Ed è raccontato nel libro, che non è una biografia tradizionale, ma ha una costruzione intrigante, partendo da uno psichiatra che nel corso di un congresso presenta un singolare caso di Sindrome da Personalità Multipla. Fa così ascoltare le registrazioni delle sedute del paziente Paolo C., attraverso le quali si scoprono le gesta nel corso degli anni del vero Paolo Calabresi che impersona Marilyn Manson, John Turturro e molti altri. Mentre questa sorta di terapia andava avanti, l’attore si accorgeva che c’era dell’altro dietro.

«Quella che all’inizio era una grande ubriacatura di recitazione folle, mi sono reso conto pian piano che era lo specchio di una società che cominciava a confondere in maniera seria il vero con il falso, usando dei filtri che oggi sono diventati all’ordine del giorno. Il confine tra la verità e la bugia cominciava a essere molto labile. Era il periodo in cui cominciavano i reality che di reality non avevano nulla, non ci poteva essere niente di più finto.
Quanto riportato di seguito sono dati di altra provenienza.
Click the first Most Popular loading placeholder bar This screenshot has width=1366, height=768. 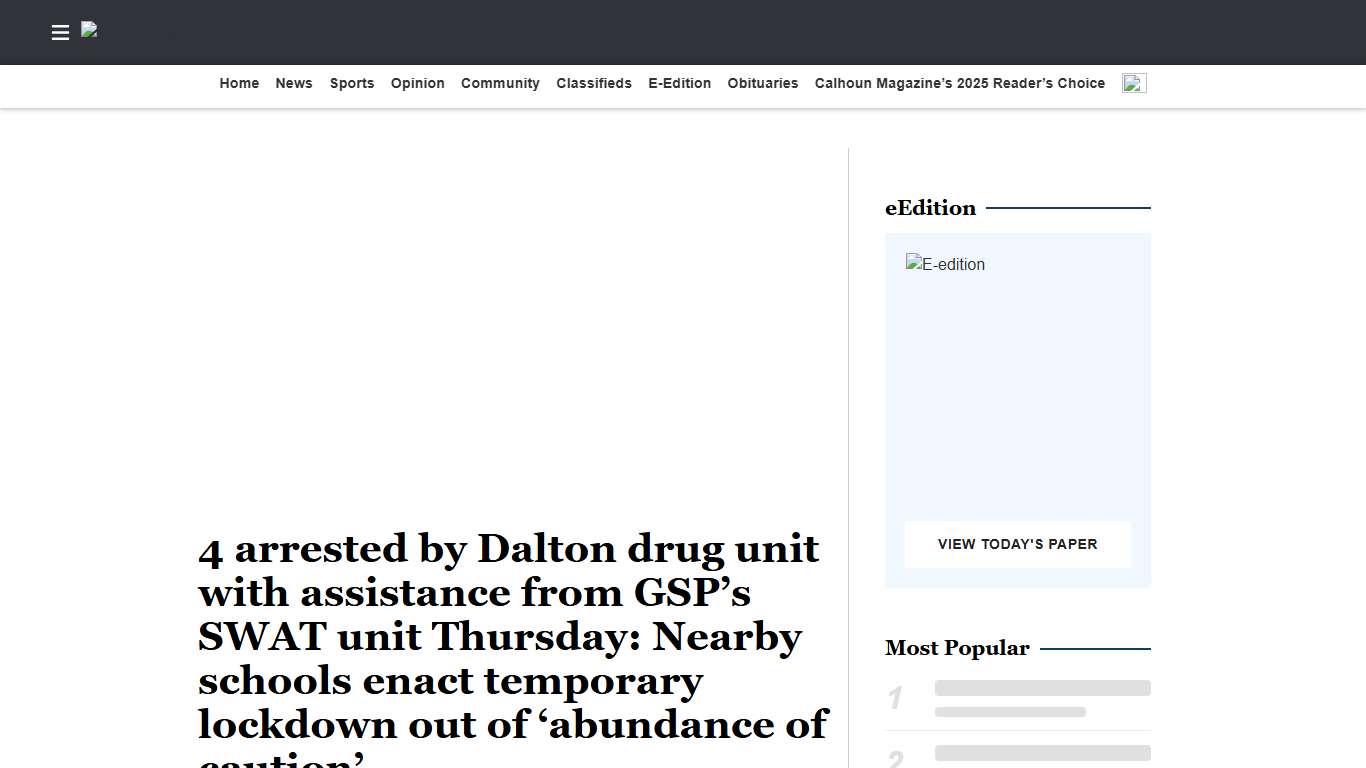pyautogui.click(x=1042, y=688)
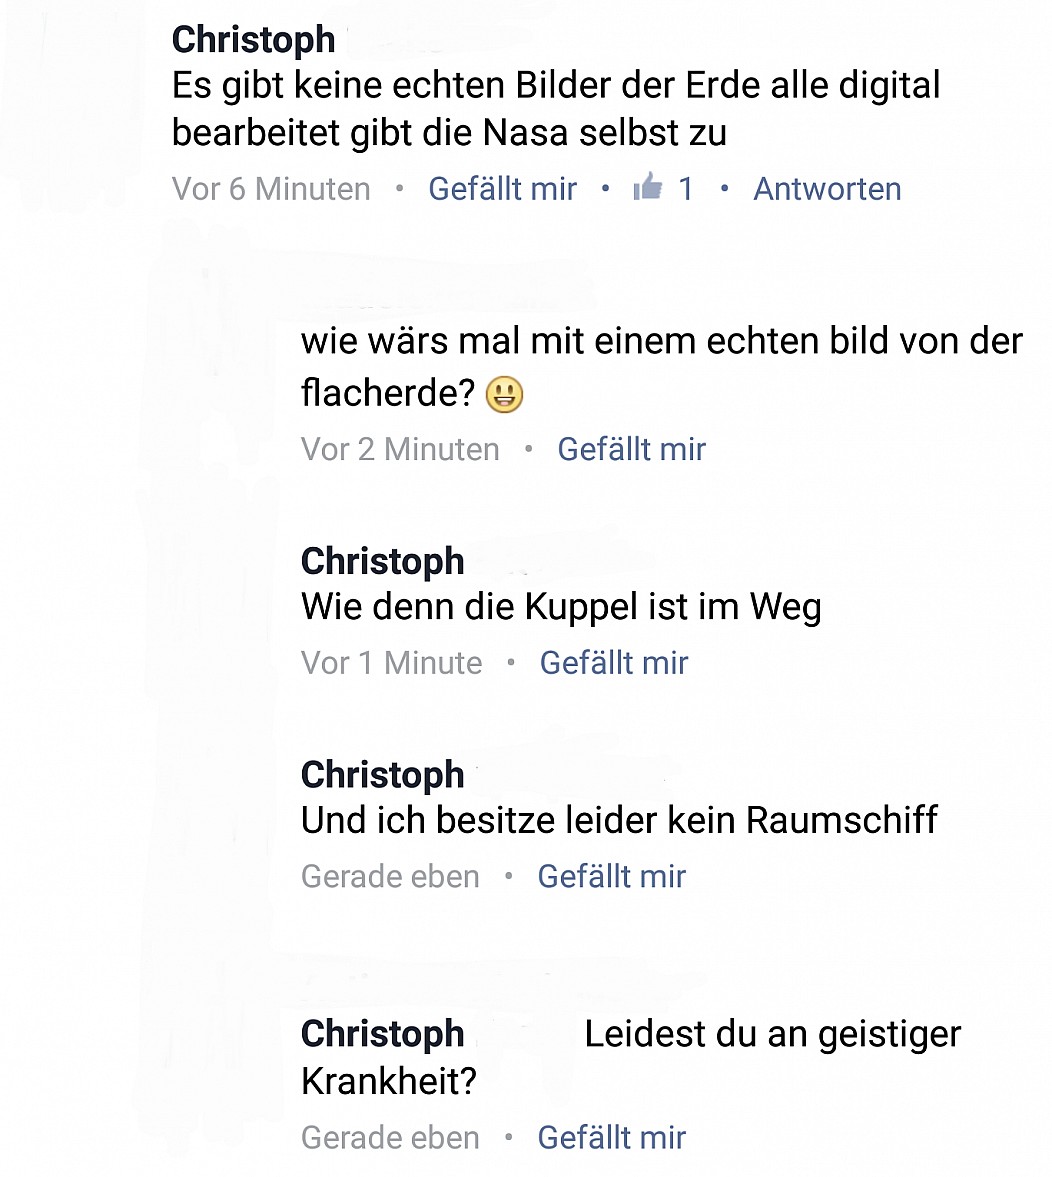The image size is (1052, 1177).
Task: Click the grinning emoji in flacherde reply
Action: click(505, 394)
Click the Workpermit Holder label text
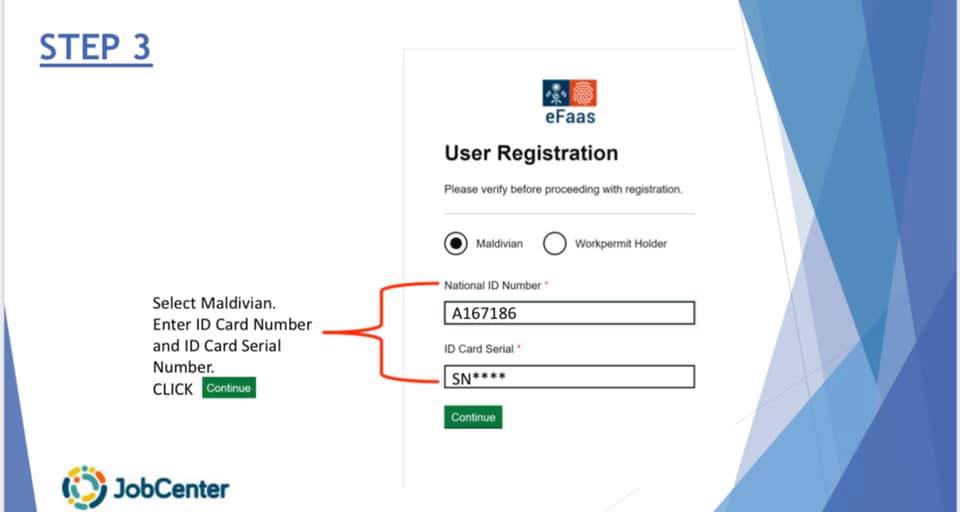960x512 pixels. tap(621, 244)
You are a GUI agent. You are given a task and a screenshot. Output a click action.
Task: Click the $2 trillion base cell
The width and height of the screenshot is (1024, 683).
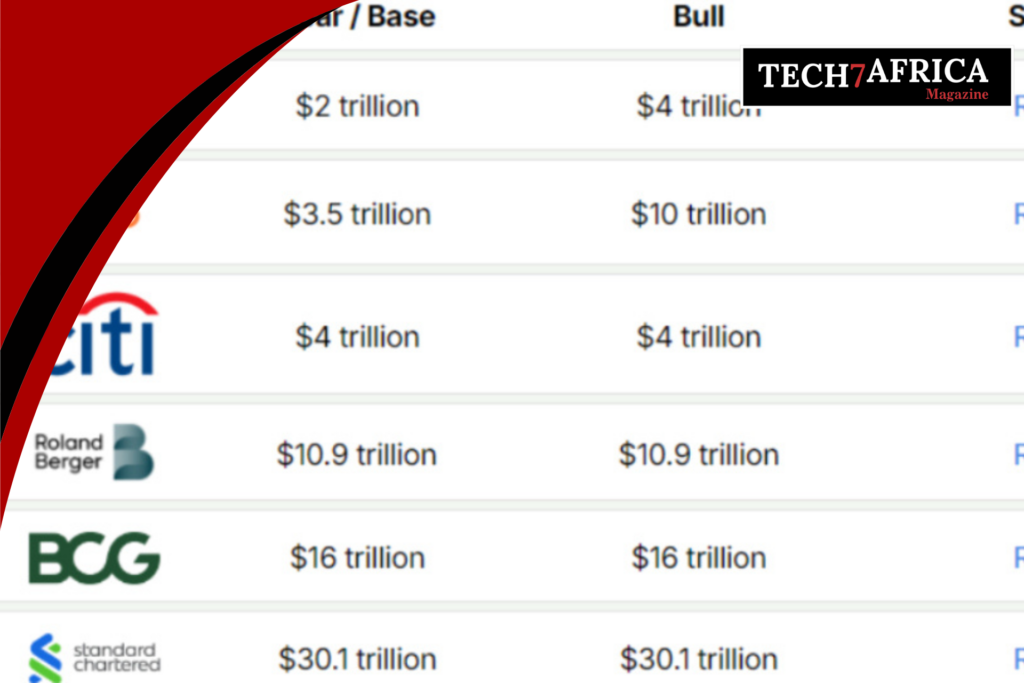(x=357, y=106)

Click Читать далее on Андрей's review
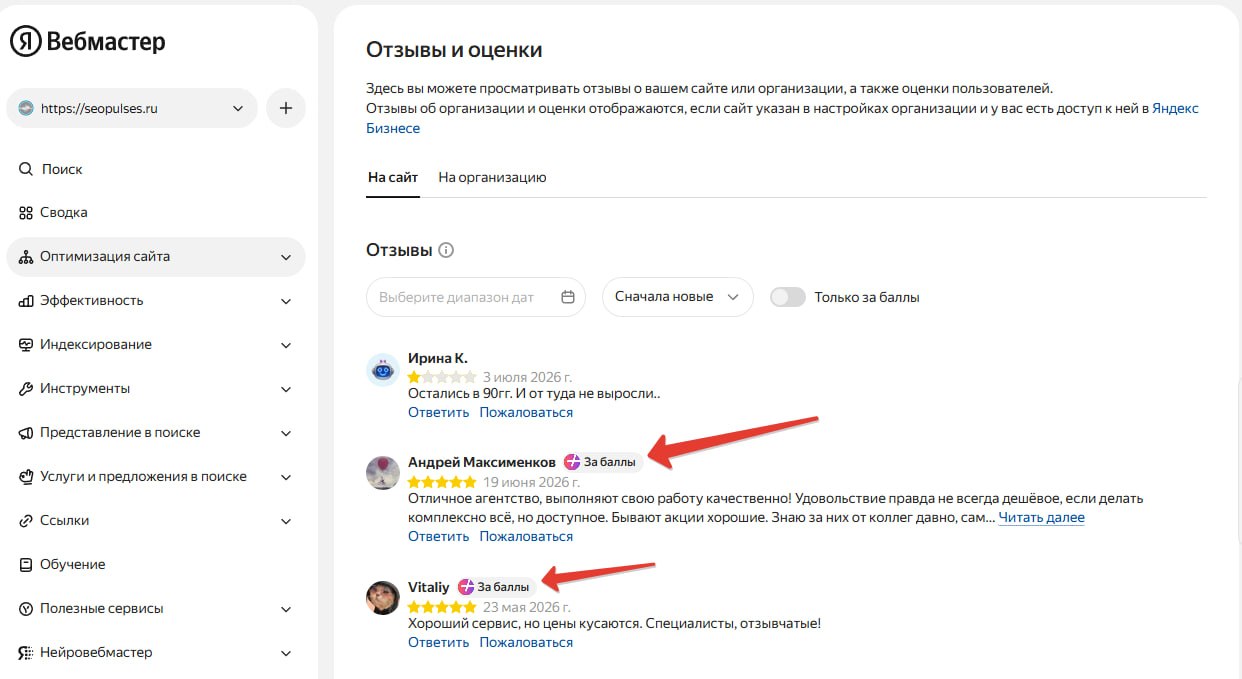[1041, 518]
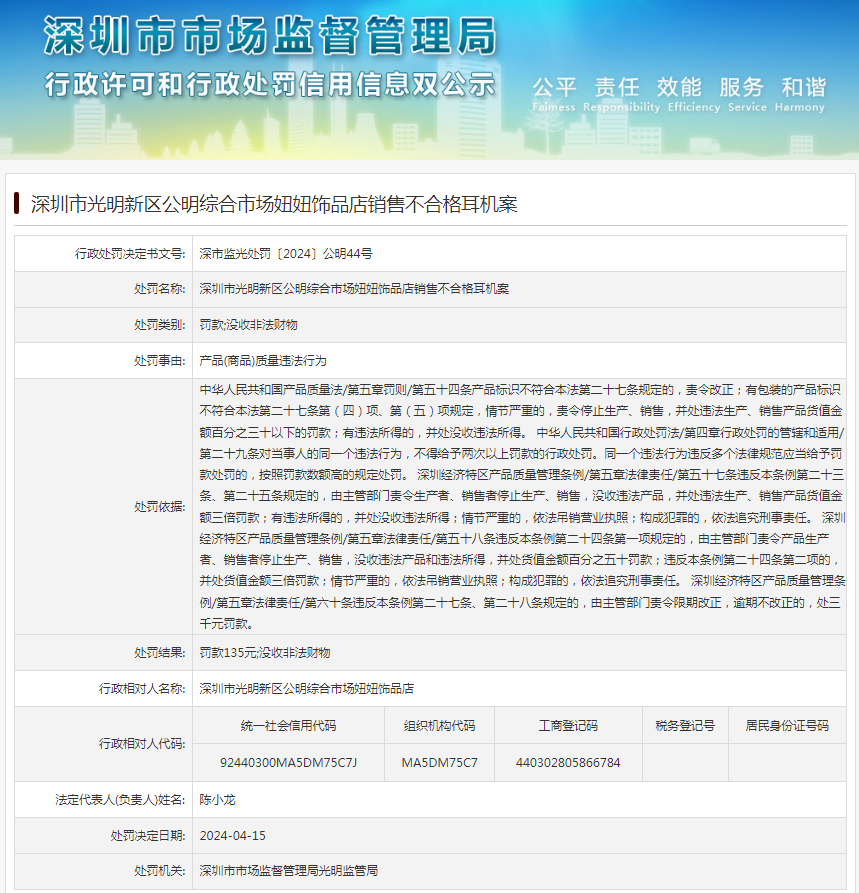Select credit code 92440300MA5DM75C7J
This screenshot has width=859, height=893.
pyautogui.click(x=288, y=763)
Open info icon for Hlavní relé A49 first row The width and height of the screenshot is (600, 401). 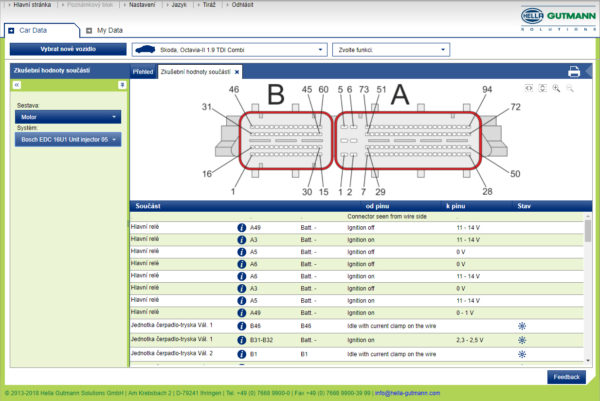click(x=241, y=228)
A me irritava e man mano che andavo avanti con queste “installazioni” mi rendevo conto che stavo facendo una cosa profondamente giusta dal mio punto di vista e dal punto di vista di chi come me, aveva imparato il mestiere dell’attore in maniera seria».

Un mestiere che lo ha portato a recitare con i già citati Strehler e Ronconi, colossi della storia del teatro italiano, per farlo poi approdare al cinema, dove ha lavorato a classici moderni come la trilogia di Smetto quando voglio, il profetico Bentornato Presidente di Giuseppe Stati e Giancarlo Fontana, e scelto da grandi autori come Giuseppe Tornatore (La corrispondenza), Daniele Vicari (Diaz) e Marco Bellocchio, con cui ha lavorato nell’ultimo film del maestro di Bobbio, ancora in post produzione, La conversione. Dal 10 novembre Paolo Calabresi, oltre che su Disney+ con Boris 4, sarà al cinema con il musical diretto da Nicola Abbatangelo, appena presentato alla Festa del cinema di Roma, The Land of Dreams.